====== Material supplied ======
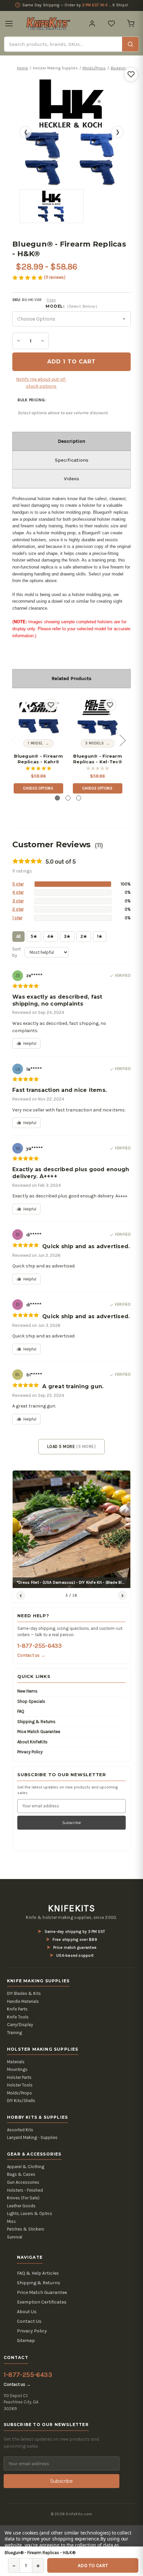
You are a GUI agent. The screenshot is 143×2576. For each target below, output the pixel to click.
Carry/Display (20, 2024)
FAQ (20, 1711)
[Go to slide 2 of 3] (68, 798)
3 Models (94, 743)
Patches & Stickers (25, 2229)
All (18, 936)
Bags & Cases (21, 2174)
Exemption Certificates (42, 2302)
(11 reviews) (55, 277)
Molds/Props (19, 2092)
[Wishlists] (111, 23)
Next (122, 740)
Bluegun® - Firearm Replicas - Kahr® (38, 758)
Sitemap (26, 2340)
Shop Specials (31, 1701)
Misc (11, 2221)
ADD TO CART (93, 2565)
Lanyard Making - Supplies (32, 2137)
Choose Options (38, 788)
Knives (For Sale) (23, 2197)
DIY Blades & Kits (24, 1993)
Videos (71, 479)
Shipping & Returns (36, 1721)
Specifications (71, 460)
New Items (27, 1691)
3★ (67, 936)
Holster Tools (20, 2085)
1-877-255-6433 (39, 1645)
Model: (71, 306)
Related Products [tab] (71, 678)
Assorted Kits (20, 2129)
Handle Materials (23, 2001)
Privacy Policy (30, 1751)
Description (71, 441)
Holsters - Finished (25, 2190)
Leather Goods (21, 2205)
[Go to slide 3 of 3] (78, 798)
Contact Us (29, 2321)
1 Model (35, 743)
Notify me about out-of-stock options (41, 382)
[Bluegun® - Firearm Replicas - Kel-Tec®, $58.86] (97, 717)
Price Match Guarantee (38, 1731)
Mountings (17, 2069)
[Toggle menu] (9, 23)
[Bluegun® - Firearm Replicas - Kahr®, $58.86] (38, 717)
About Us (27, 2311)
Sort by (16, 952)
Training (14, 2032)
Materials (16, 2061)
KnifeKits (71, 1908)
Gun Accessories (23, 2182)
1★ (99, 936)
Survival (14, 2237)
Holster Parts (19, 2077)
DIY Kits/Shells (21, 2100)
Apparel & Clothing (25, 2166)
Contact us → (31, 1655)
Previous (14, 740)
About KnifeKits (32, 1741)
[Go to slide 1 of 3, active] (57, 798)
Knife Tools (18, 2016)
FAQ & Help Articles (38, 2273)
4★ (50, 936)
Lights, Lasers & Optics (29, 2213)
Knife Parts (17, 2009)
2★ (83, 936)
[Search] (130, 44)
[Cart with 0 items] (130, 23)
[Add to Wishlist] (131, 74)
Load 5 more (71, 1446)
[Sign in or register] (92, 23)
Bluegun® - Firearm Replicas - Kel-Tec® (97, 758)
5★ (34, 936)
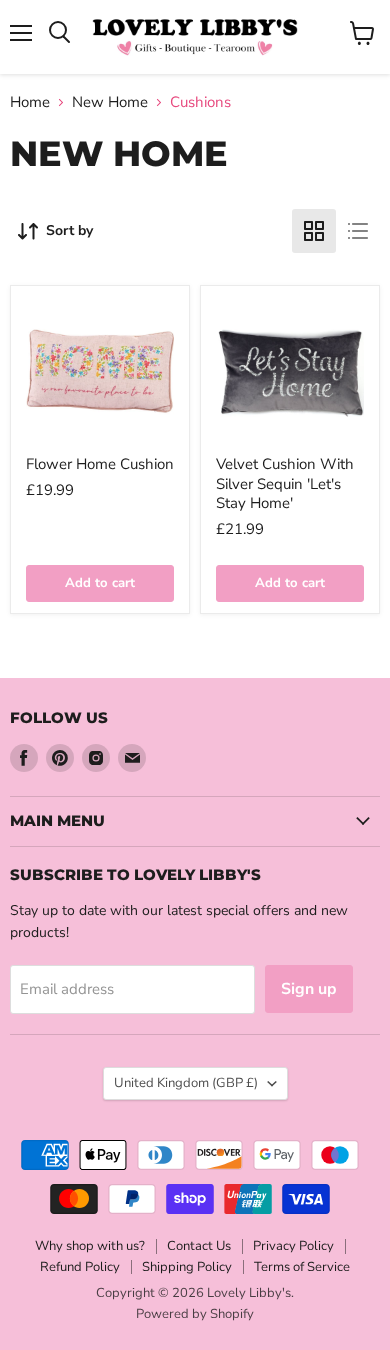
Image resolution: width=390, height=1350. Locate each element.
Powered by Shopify (195, 1314)
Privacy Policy (293, 1246)
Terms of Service (302, 1267)
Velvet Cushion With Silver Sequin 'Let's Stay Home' (285, 483)
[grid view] (314, 231)
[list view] (358, 231)
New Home (110, 102)
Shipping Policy (187, 1267)
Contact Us (199, 1246)
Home (30, 102)
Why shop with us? (90, 1246)
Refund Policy (80, 1267)
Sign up (309, 989)
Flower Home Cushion (100, 464)
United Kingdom (186, 1083)
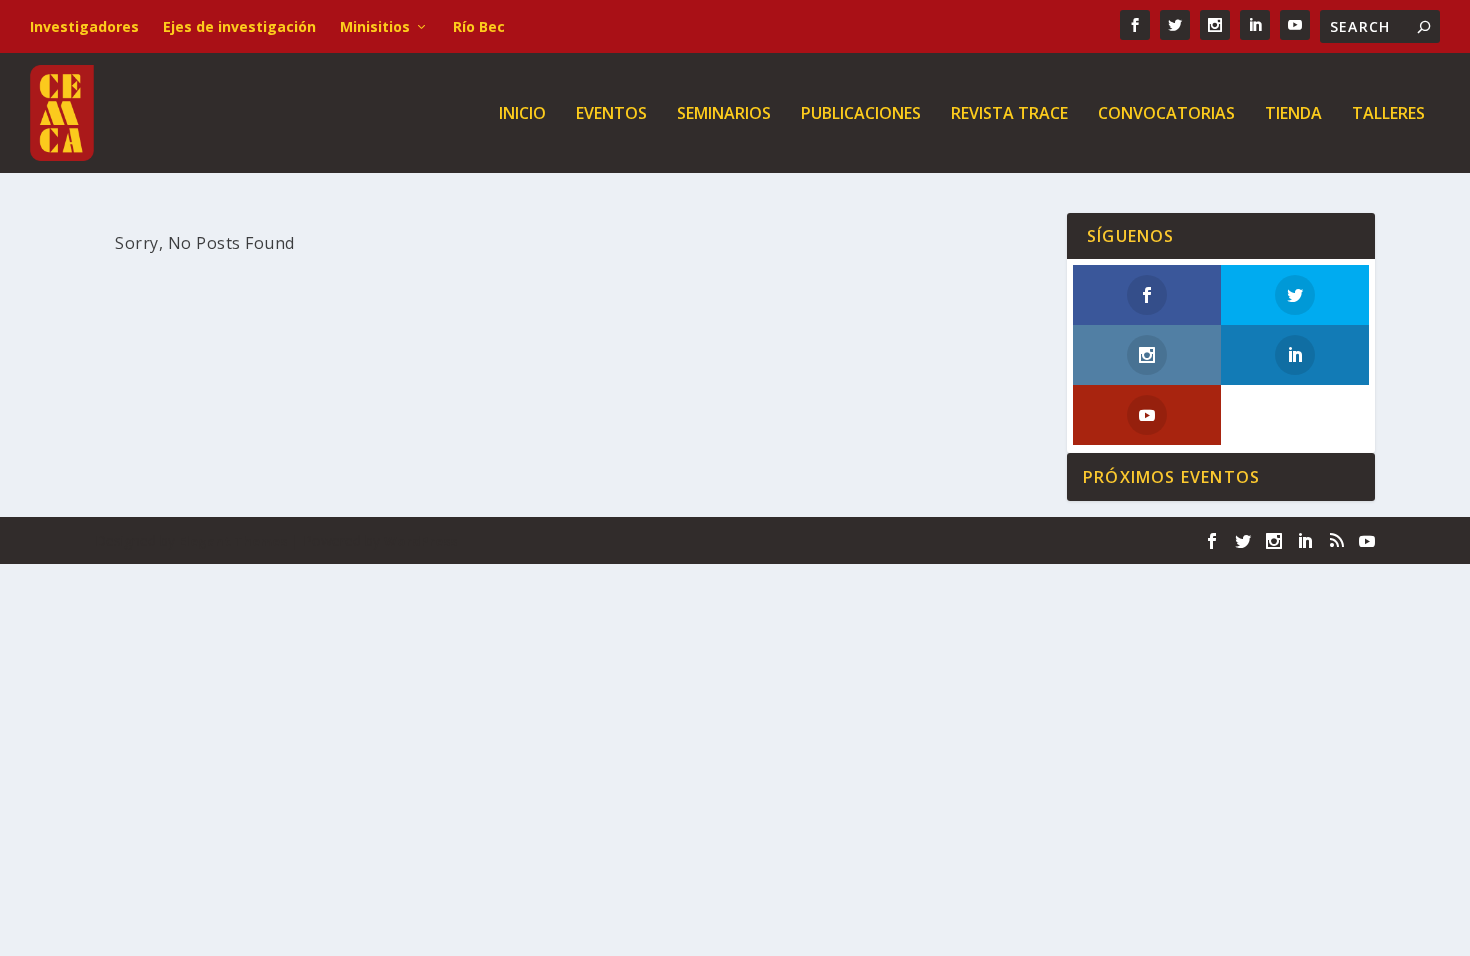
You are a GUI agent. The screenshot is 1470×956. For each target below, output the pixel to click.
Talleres (1388, 114)
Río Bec (479, 26)
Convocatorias (1166, 114)
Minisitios (375, 26)
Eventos (611, 114)
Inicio (522, 114)
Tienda (1293, 114)
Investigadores (84, 26)
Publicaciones (861, 114)
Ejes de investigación (239, 26)
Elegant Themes (233, 541)
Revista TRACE (1009, 114)
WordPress (420, 541)
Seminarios (724, 114)
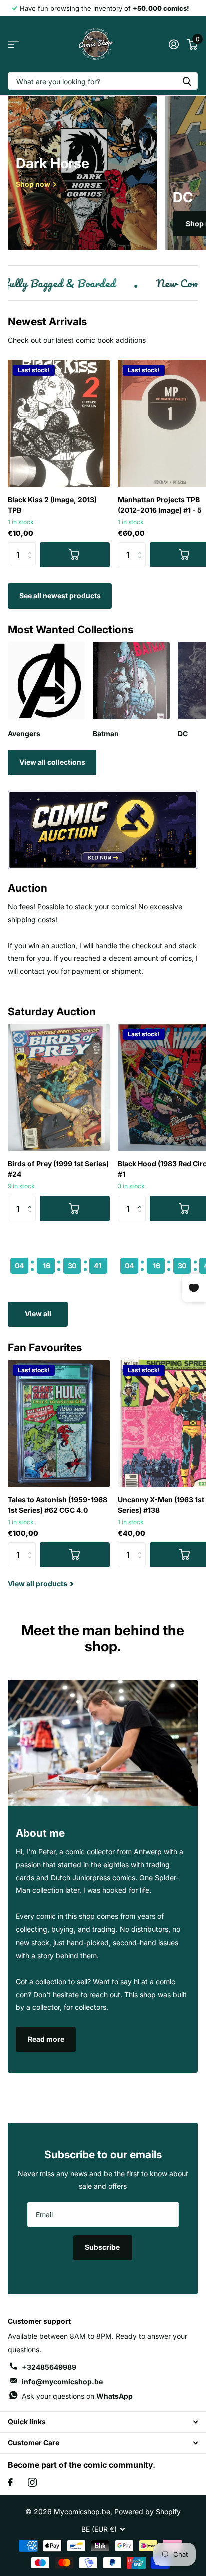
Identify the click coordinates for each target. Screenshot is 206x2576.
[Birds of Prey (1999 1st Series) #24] (59, 1087)
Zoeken (187, 81)
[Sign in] (173, 44)
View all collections (53, 762)
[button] (32, 1199)
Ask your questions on (77, 2396)
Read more (46, 2039)
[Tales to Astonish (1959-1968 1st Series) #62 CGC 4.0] (59, 1423)
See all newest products (60, 595)
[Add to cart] (75, 554)
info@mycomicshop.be (62, 2381)
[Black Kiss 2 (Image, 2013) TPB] (59, 423)
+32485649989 (49, 2367)
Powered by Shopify (147, 2511)
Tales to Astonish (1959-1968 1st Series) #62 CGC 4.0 (58, 1504)
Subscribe (103, 2247)
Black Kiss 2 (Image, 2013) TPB (52, 504)
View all (38, 1313)
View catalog (14, 44)
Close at (59, 1247)
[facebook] (10, 2482)
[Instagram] (32, 2482)
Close (103, 2422)
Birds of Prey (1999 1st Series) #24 (58, 1168)
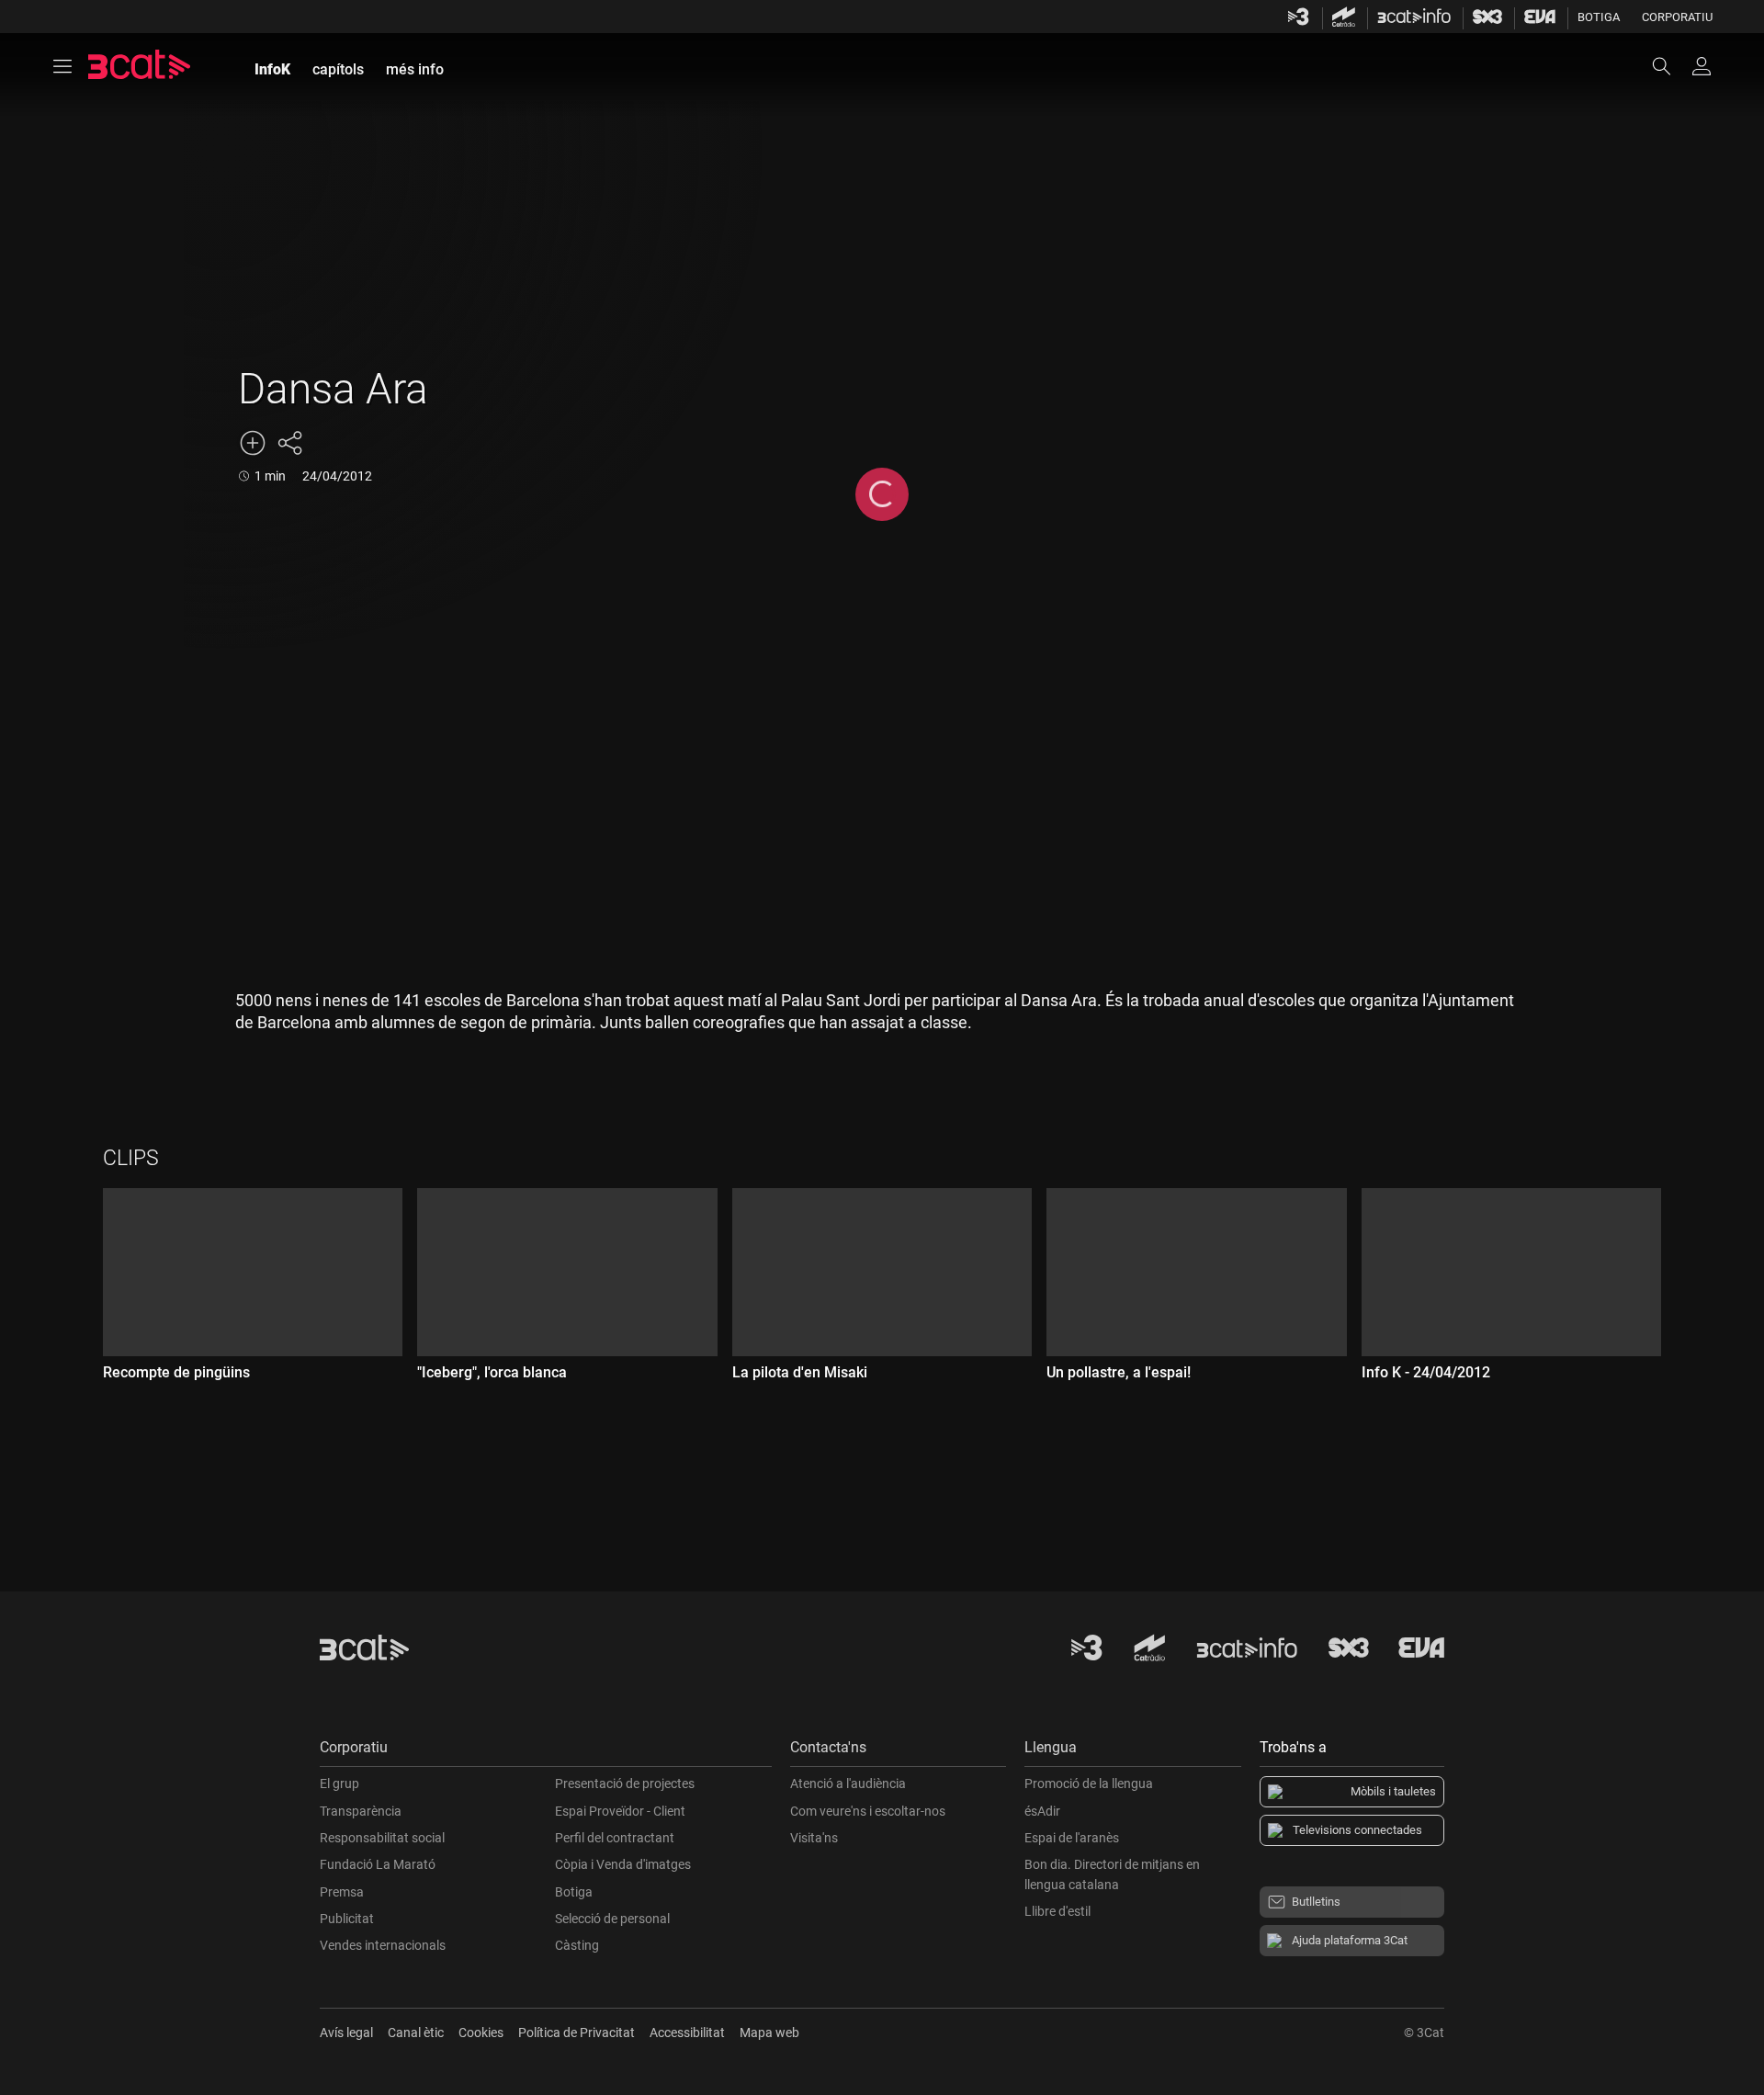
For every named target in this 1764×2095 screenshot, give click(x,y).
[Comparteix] (289, 443)
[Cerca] (1670, 66)
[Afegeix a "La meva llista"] (252, 443)
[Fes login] (1701, 66)
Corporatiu (1677, 17)
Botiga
======
* _What this task involves_: Whenever the word "Astonish" appears in a line above, copy that line.

* _Written answer_:
[Tales to Astonish (1959-1968 1st Series) #62 CGC 4.0] (59, 1423)
Tales to Astonish (1959-1968 1st Series) #62 CGC 4.0 (58, 1504)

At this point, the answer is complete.